Evidemment le duc de Bourgogne ne pouvait consentir à la restitution de ces villes, dont le rachat avait été fixé à la somme énorme de quatre cent mille écus d'or: si elles avaient cessé d'être une barrière contre les Anglais chassés de la Normandie, elles restaient, pour le duc Philippe, ce qu'elles étaient avant tout à ses yeux, une ligne importante de défense contre les rois de France, qui avaient si fréquemment envahi, sans obstacle, les plaines fertiles de l'Artois et de la Flandre. La puissance du duc de Bourgogne reposait sur le traité d'Arras; il ne pouvait, sans en abdiquer les fruits, en déchirer le texte dans l'une des clauses qui lui étaient les plus avantageuses. Cependant il n'ignorait pas que Charles VII, triomphant à la fois du Dauphin réduit à s'humilier et des Anglais expulsés de la Guyenne, réunissait à ses frontières du nord tous ses chevaliers et tous ses hommes d'armes pour le combattre. Il temporisait et attendait son salut de l'Angleterre. Une guerre civile, fomentée par le duc d'York, avait été étouffée par la fortune victorieuse de la maison de Lancastre, à laquelle la duchesse de Bourgogne appartenait par sa mère, et le gouvernement était de nouveau dirigé par le duc de Somerset, si favorable au duc Philippe qu'il avait été accusé au parlement de l'année précédente de vouloir lui livrer Calais. Il n'est guère permis de douter que des agents bourguignons n'aient suivi à Londres le cours des événements, prêts à en profiter dans l'intérêt de leur maître, et s'appuyant sans cesse sur tout ce que les passions nationales conservaient d'hostile contre les Français; l'histoire ne nous a conservé ni leurs noms, ni les traces de leurs négociations; mais nous en connaissons le résultat: le choix de Jean Talbot, le fameux comte de Shrewsbury, pour commander une expédition qui allait aborder dans la Gironde.

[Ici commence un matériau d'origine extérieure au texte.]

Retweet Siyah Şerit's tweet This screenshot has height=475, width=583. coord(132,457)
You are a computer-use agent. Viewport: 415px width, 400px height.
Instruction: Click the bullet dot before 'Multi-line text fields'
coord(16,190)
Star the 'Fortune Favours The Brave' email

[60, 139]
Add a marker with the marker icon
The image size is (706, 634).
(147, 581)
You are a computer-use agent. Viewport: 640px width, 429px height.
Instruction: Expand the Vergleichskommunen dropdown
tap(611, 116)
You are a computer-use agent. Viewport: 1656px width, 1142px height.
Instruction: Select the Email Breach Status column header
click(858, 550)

C'était le 21 août que les ambassadeurs français avaient réclamé du duc Philippe la restitution des villes de la Somme, «ayant charge de s'adresser à sa personne et non à autre, privément et rondement, sans entrer en grans argumens,» car il suffit d'être fort et redoutable pour avoir le droit de parler haut et bref. L'invasion imminente des Anglais, en appelant de nouveau dans les provinces du midi les forces de Charles VII, qui s'était trop confié dans la trêve, modifia tout à coup leur position. L'ambassadeur mandataire de la colère et des vengeances du seigneur suzerain s'effaça: il ne resta que l'homme timide et faible, entouré des séductions d'un vassal plus riche que le roi lui-même.

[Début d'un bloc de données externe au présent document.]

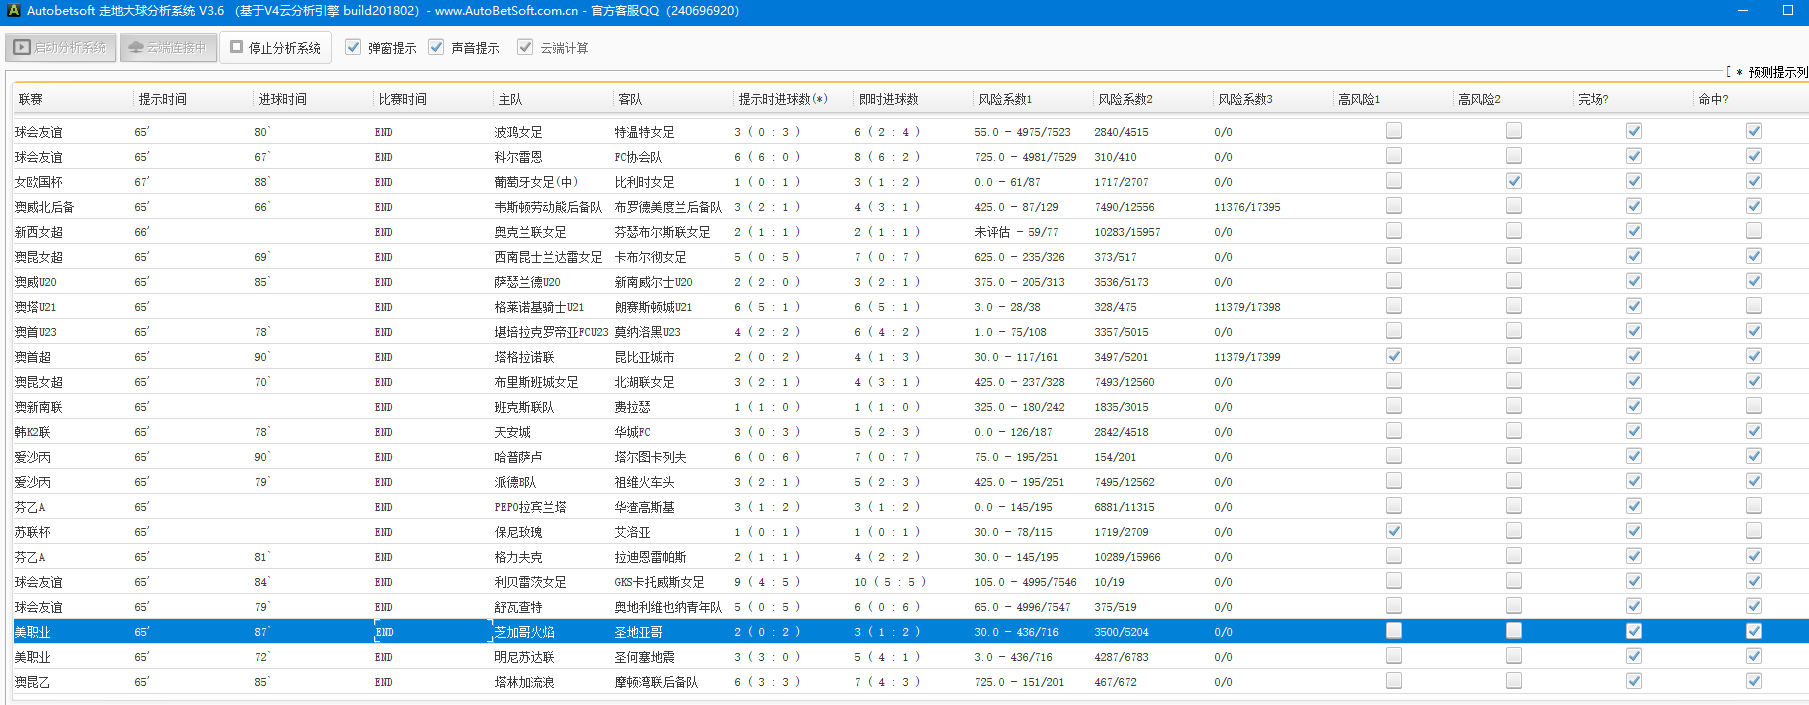1809x705 pixels.
Task: Click the 云端连接中 cloud button
Action: [x=168, y=47]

Le 30 août, les envoyés du roi de France adressèrent aux échevins de Gand une lettre où ils avouaient que jusqu'à ce jour ils n'avaient rien obtenu du duc de Bourgogne, et toutefois, d'après leur propre aveu, le moment approchait où la fin des trêves nécessiterait l'adoption d'un «appointement.» Quel qu'il dût être, ils leur défendaient, au nom du roi, «qui a bien le vouloir de donner remise à leurs griefs,» de chercher à s'y opposer «en procédant par armes ne par voie de fait.»